The scratchpad rotation system manages the lifecycle of cached tool outputs through four age-based tiers:

Age	Action	Content Preserved
< 5 minutes	Kept as-is	Full content
5 min - 24 hours	Warm storage	500-char summary + pointer
24 - 48 hours	Cold storage	200-char summary + pointer
> 48 hours	Deleted	Nothing

Rotation runs opportunistically on every tool execution and message transform, throttled to once per minute via _lastDecadenceRun. The effect is graceful degradation: fresh cache hits return full content, warm hits return summaries, cold hits return minimal previews, and expired entries are gone.

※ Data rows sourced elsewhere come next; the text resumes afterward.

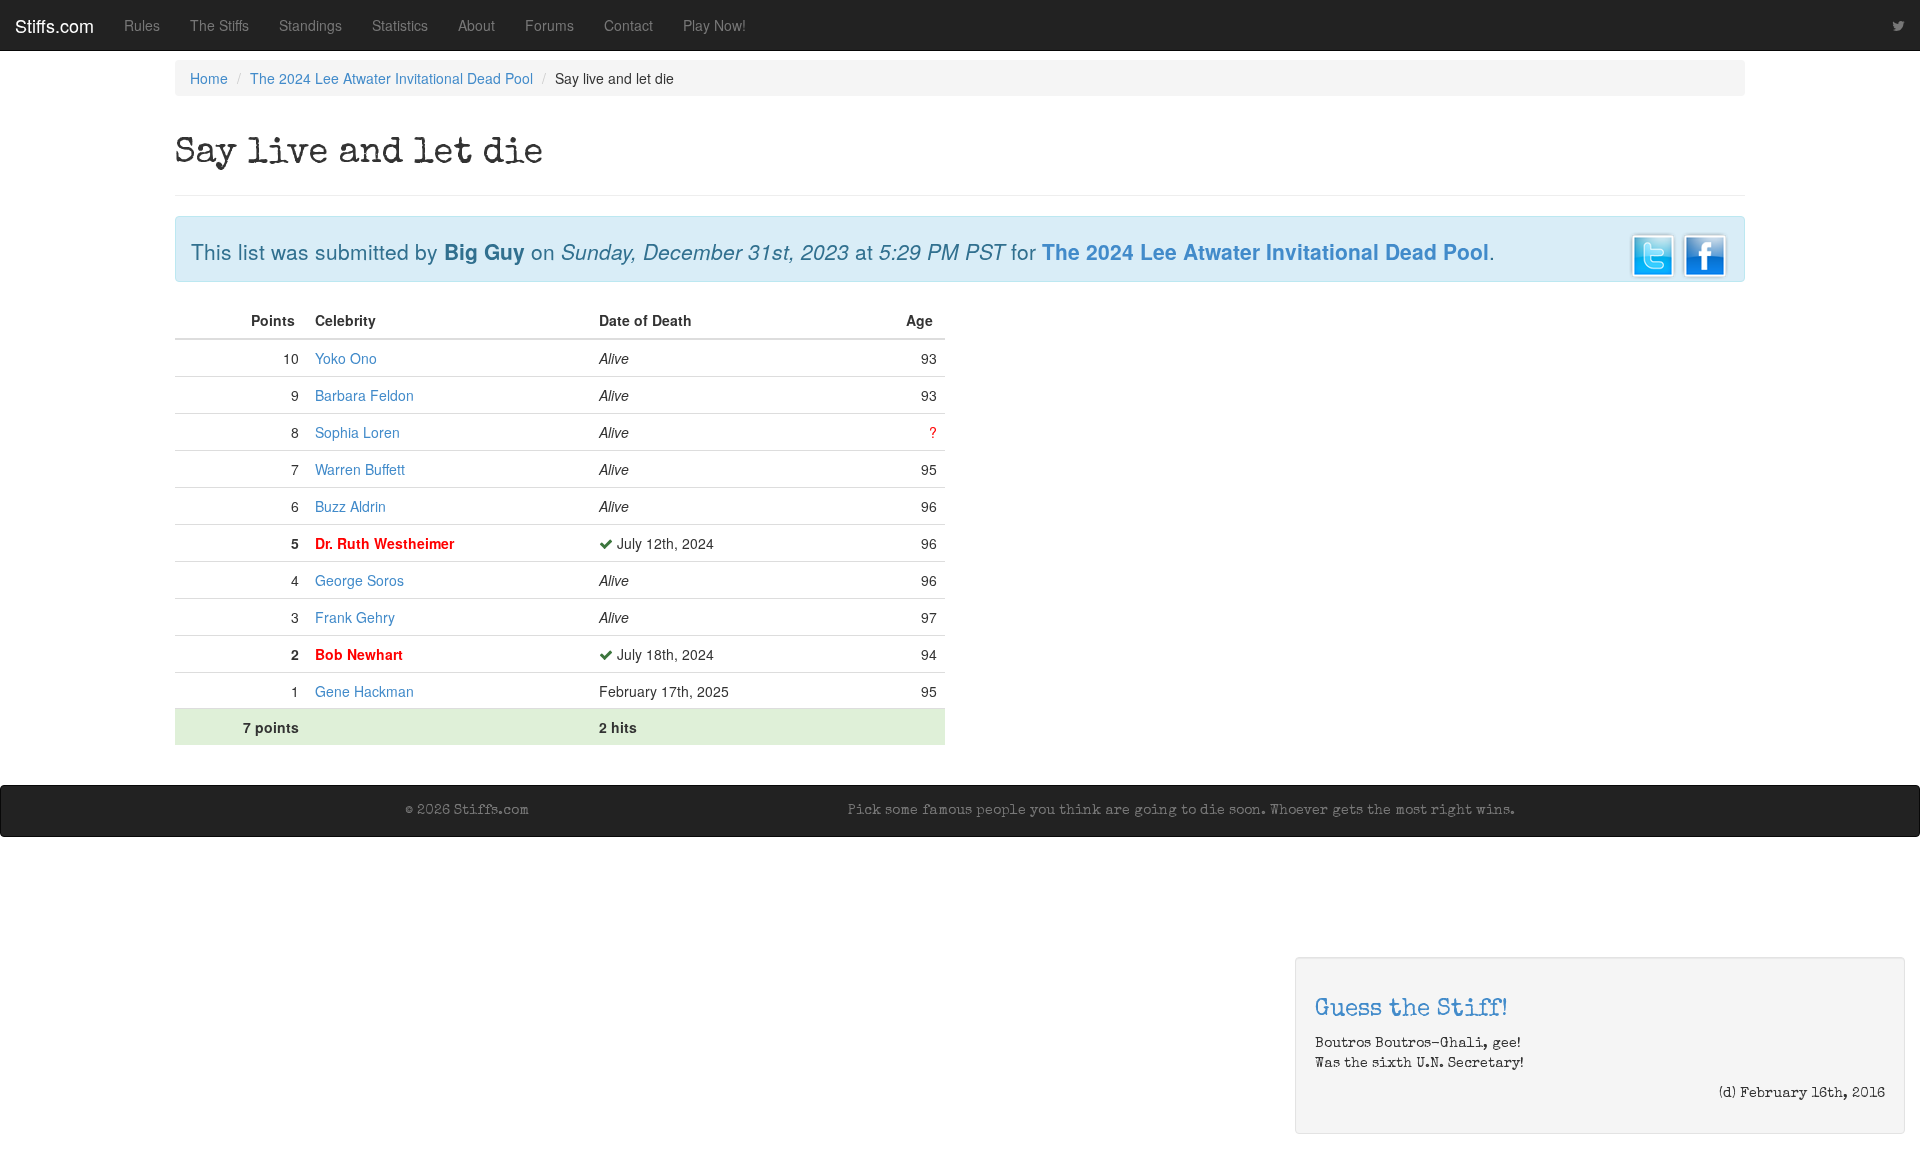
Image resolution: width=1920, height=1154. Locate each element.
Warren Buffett (360, 469)
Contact (628, 25)
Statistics (400, 25)
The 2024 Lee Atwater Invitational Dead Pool (391, 78)
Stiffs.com (54, 25)
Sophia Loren (357, 432)
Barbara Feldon (364, 395)
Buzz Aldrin (350, 506)
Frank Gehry (355, 617)
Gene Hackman (364, 691)
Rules (142, 25)
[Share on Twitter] (1653, 253)
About (476, 25)
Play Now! (714, 25)
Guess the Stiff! (1411, 1010)
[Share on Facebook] (1705, 253)
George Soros (359, 580)
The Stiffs (219, 25)
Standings (310, 25)
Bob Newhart (359, 654)
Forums (549, 25)
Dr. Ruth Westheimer (384, 543)
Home (209, 78)
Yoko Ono (346, 358)
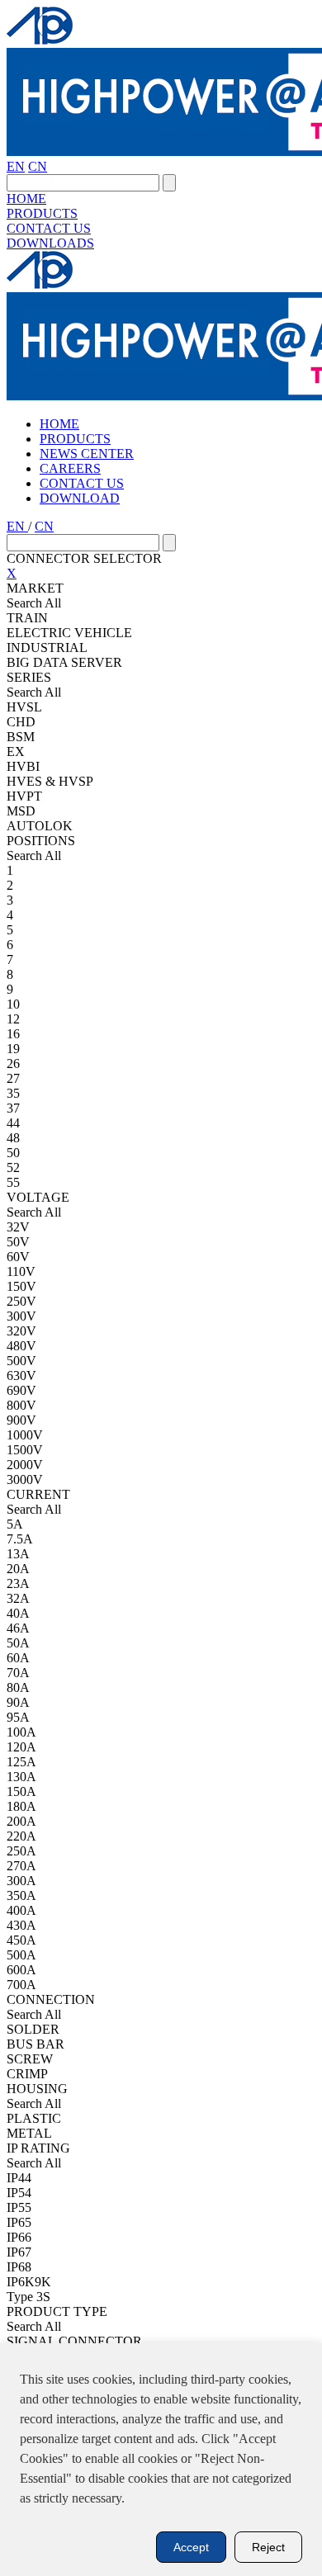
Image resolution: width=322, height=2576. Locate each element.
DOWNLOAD (80, 498)
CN (37, 166)
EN (16, 166)
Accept (191, 2547)
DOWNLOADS (50, 243)
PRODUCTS (42, 213)
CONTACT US (49, 228)
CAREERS (70, 468)
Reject (268, 2547)
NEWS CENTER (87, 454)
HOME (26, 198)
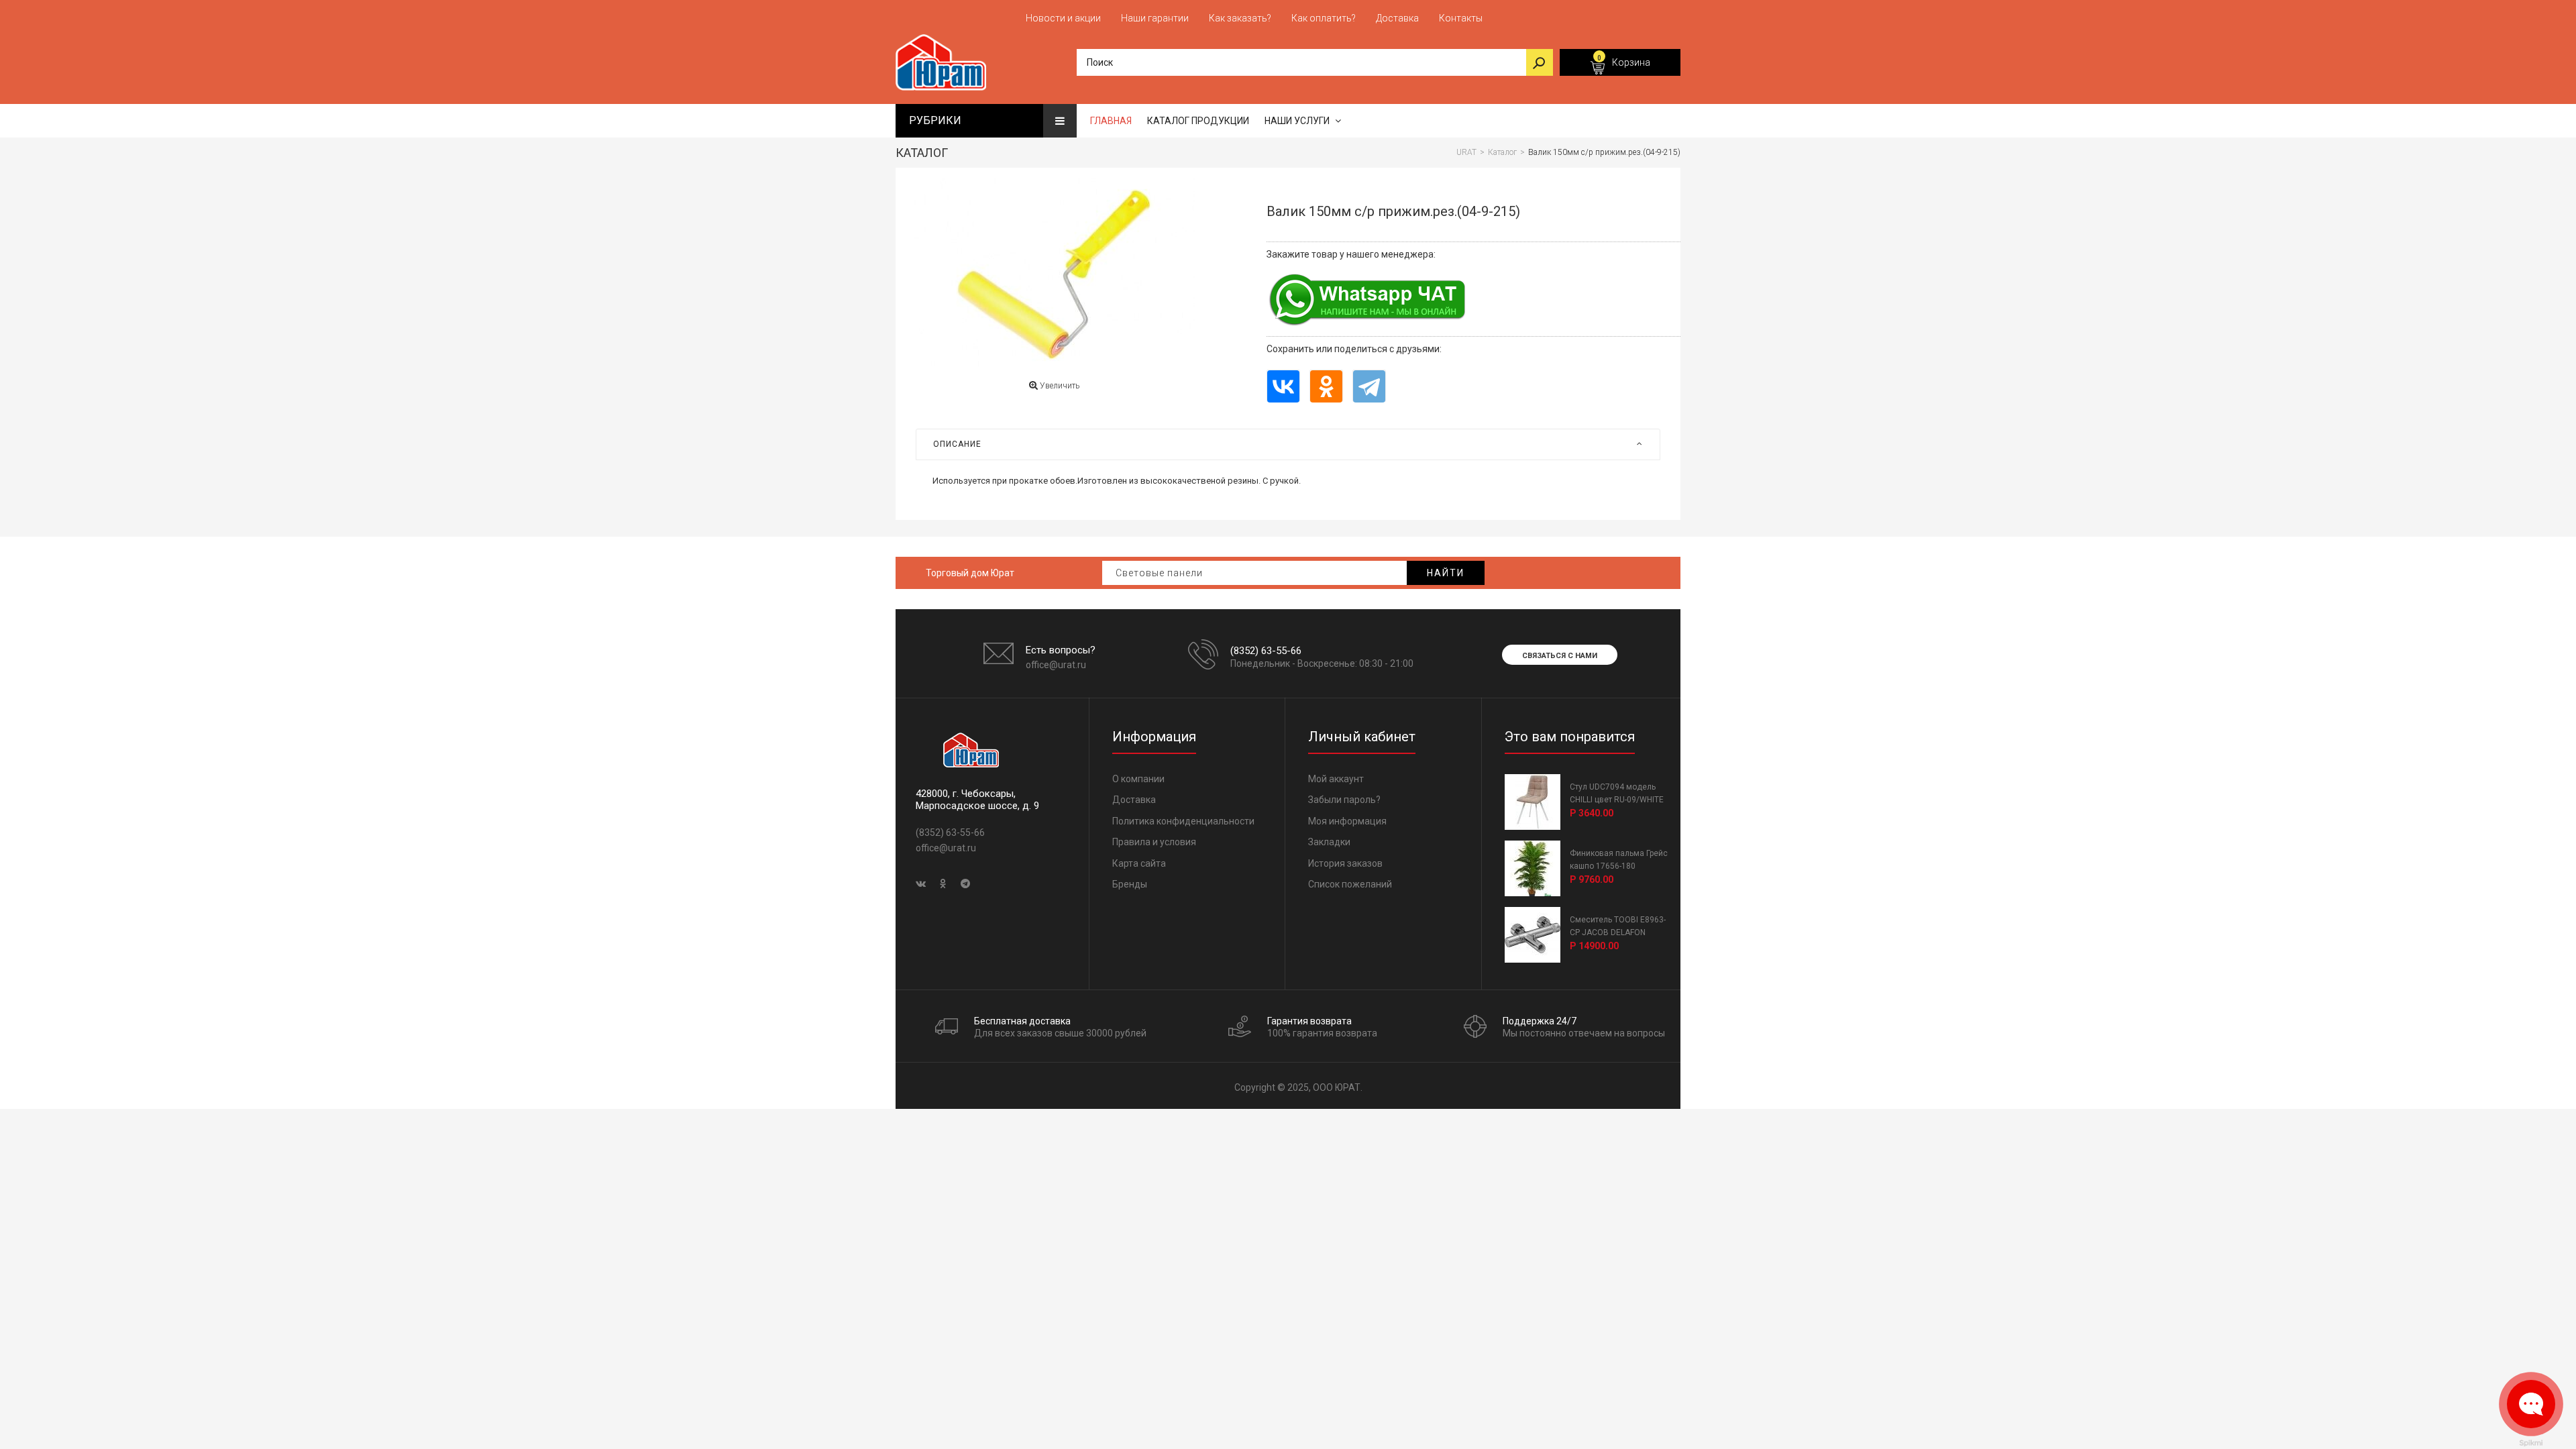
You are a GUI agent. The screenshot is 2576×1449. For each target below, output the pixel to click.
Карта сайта (1139, 863)
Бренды (1129, 884)
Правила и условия (1154, 842)
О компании (1138, 778)
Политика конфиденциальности (1183, 821)
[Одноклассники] (1326, 386)
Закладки (1329, 842)
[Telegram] (1369, 386)
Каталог (922, 153)
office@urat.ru (1056, 664)
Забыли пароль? (1344, 799)
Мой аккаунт (1336, 778)
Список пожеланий (1350, 884)
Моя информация (1347, 821)
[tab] (1288, 444)
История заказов (1345, 863)
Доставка (1134, 799)
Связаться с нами (1559, 655)
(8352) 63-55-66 (1265, 651)
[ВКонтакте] (1283, 386)
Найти (1445, 573)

Global caps prevent unbounded growth: 1000 files / 10 MB total, 200 files / 2 MB per session. Stale session directories are cleaned up after 48 hours.

Smart Cache Prediction

The smart cache predicts whether a tool query will hit scratchpad cache before execution, using three similarity functions blended into a composite score:

Jaccard similarity (weight 0.3) -- Word-level overlap between current and cached prompts
Cosine bigram similarity (weight 0.3) -- Word-pair co-occurrence angle
Keyword overlap (weight 0.4) -- Domain-weighted overlap (code/file/fix/test keywords weighted 3x)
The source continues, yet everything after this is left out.